Fig. 3: PDGFRα/β heterodimers are rapidly internalized.

A, D, G Scatter dot plots depicting Pearson’s correlation coefficient of the PDGFRαV1/βV2 heterodimer cell line Venus signal with an anti-Na⁺/K⁺-ATPase antibody (A), an anti-RAB5 antibody (D) or an anti-APPL1 antibody (G) signal following 10 ng/ml PDGF-BB ligand stimulation from 1–5 min (A) or 2–30 min (D, G). Data are mean ± s.e.m. P = 0.001 for Na⁺/K⁺-ATPase 1 vs 5 min, P = 0.02 for RAB5 2 vs 10 min, P = 0.04 for RAB5 10 vs 30 min (two-tailed, unpaired t-test with Welch’s correction). Colored circles correspond to independent experiments. Summary statistics from biological replicates consisting of independent experiments (large circles) are superimposed on top of data from all cells; exact number (n) of technical replicates across each of three biological replicates can be found in Source Data.

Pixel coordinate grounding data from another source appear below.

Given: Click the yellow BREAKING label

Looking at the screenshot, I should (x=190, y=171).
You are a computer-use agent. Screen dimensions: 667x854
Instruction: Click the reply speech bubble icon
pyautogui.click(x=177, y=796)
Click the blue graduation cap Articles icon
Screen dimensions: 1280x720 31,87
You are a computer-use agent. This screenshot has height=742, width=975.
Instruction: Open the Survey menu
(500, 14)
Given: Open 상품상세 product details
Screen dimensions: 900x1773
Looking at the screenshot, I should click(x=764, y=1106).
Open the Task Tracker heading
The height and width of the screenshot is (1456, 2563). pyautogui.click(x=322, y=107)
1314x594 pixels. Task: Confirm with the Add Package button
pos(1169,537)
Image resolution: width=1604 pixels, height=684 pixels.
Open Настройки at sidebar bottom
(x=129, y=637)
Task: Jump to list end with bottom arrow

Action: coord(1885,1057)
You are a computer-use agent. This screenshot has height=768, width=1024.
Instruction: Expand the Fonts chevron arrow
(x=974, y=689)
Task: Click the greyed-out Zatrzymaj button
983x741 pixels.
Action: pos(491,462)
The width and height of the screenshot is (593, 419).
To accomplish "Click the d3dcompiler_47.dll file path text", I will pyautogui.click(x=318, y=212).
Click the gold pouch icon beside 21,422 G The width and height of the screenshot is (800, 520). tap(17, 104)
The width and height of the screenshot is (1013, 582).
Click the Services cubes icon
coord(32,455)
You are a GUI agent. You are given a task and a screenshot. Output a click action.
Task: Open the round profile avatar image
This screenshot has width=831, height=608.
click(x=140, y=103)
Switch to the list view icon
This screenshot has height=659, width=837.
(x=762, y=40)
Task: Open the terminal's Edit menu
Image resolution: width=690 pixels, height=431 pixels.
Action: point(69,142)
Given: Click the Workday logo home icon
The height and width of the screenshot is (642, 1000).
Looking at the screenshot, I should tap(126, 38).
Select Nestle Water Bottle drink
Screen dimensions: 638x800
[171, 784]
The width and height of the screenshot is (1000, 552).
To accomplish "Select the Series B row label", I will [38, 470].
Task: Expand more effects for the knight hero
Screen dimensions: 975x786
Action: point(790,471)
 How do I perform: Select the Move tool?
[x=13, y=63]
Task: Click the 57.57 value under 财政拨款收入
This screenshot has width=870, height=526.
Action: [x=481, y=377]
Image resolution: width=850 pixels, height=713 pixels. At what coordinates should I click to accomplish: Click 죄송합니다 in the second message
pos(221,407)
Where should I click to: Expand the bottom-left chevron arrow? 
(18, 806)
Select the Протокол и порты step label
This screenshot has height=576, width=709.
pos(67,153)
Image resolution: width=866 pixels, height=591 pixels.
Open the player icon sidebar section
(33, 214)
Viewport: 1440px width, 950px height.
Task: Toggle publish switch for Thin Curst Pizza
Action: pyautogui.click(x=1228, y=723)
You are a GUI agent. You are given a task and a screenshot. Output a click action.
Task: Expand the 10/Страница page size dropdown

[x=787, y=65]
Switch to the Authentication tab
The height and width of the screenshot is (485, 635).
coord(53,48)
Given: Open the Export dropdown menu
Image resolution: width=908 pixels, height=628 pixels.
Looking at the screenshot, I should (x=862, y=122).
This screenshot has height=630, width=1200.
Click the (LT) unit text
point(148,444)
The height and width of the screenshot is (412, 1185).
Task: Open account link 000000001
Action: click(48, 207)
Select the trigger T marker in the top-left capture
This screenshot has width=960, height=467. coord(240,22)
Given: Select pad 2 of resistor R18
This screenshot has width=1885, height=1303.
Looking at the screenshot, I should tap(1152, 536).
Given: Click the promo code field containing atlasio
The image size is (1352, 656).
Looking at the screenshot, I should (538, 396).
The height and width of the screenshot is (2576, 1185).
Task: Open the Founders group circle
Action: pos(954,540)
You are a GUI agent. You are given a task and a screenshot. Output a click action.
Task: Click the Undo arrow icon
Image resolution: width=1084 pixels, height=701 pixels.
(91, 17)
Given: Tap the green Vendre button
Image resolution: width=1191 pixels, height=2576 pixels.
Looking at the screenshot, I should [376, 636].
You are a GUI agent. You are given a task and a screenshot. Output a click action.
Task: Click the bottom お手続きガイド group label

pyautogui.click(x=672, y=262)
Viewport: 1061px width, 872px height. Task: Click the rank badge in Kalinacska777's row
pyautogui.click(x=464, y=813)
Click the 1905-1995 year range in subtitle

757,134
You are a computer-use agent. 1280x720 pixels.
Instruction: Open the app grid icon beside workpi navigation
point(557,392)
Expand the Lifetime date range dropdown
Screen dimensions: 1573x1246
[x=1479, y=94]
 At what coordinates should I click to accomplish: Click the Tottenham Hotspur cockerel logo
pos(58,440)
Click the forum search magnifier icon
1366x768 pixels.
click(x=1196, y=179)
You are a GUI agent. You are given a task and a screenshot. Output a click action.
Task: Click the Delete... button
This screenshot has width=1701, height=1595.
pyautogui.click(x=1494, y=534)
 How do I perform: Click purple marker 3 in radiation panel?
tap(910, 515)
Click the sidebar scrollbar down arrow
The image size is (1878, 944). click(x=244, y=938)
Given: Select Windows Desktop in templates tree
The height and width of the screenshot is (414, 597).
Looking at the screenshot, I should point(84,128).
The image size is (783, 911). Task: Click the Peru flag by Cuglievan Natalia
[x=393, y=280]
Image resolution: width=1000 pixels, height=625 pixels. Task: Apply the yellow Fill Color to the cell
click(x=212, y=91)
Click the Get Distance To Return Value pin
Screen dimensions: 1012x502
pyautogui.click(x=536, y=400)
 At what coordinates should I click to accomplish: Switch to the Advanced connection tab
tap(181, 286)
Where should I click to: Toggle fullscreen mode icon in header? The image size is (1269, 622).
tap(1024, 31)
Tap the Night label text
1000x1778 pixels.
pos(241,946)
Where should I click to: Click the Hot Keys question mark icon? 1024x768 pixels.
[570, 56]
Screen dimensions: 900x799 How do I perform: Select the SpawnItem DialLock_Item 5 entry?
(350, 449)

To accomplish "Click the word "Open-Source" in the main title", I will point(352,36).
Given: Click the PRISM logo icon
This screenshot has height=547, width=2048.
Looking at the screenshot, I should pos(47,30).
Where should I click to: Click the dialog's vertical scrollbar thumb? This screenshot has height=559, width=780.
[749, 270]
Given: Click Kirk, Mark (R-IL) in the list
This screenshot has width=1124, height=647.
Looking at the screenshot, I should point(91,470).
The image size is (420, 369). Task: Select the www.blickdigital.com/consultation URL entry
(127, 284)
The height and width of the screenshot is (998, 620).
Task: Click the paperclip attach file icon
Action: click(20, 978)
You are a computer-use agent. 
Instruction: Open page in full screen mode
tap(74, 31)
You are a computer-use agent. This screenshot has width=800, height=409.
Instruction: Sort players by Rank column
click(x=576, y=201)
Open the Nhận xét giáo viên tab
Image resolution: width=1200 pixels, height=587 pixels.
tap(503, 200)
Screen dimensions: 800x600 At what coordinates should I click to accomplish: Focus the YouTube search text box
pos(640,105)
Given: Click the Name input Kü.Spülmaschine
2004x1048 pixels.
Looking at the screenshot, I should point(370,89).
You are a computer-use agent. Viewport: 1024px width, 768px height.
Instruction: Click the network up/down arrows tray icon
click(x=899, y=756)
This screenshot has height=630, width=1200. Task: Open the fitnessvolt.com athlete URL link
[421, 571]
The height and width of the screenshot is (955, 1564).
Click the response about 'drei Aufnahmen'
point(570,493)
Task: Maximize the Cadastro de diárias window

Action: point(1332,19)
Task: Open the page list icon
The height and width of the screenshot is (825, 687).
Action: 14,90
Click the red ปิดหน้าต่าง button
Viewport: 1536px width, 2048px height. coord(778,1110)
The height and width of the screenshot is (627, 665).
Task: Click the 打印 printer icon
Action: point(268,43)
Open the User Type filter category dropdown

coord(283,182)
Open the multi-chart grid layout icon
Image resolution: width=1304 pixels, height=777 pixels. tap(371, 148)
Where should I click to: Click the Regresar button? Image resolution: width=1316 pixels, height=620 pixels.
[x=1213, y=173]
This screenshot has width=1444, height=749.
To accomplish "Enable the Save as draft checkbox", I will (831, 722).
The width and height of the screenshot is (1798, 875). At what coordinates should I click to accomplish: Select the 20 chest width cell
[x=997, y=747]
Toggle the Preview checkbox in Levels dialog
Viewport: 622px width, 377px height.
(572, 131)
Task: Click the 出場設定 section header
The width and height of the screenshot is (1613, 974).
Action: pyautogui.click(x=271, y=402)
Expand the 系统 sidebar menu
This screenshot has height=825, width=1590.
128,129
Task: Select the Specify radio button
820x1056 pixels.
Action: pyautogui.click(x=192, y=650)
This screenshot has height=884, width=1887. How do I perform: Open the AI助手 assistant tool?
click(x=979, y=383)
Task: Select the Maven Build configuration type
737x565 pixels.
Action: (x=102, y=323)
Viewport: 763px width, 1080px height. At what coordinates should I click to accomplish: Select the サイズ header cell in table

B, C, E, F, H, I Na⁺/K⁺-ATPase antibody signal (white or magenta; B, C), RAB5 antibody signal (white or magenta; E, F) or APPL1 antibody signal (white or magenta; H, I) and/or Venus expression (white or green; B, C, E, F, H, I) as assessed by (immuno)fluorescence analysis of the PDGFRαV1/βV2 heterodimer cell line. Insets in B, C, E, F, H and I are regions where white arrows are pointing. Nuclei were stained with DAPI (blue; B, C, E, F, H, I). White arrows denote colocalization; white outlined arrows denote lack of colocalization. Images representative of three experiments. Scale bars = 20 μm (main images), 3 μm (insets). Source data are provided as a Source Data file.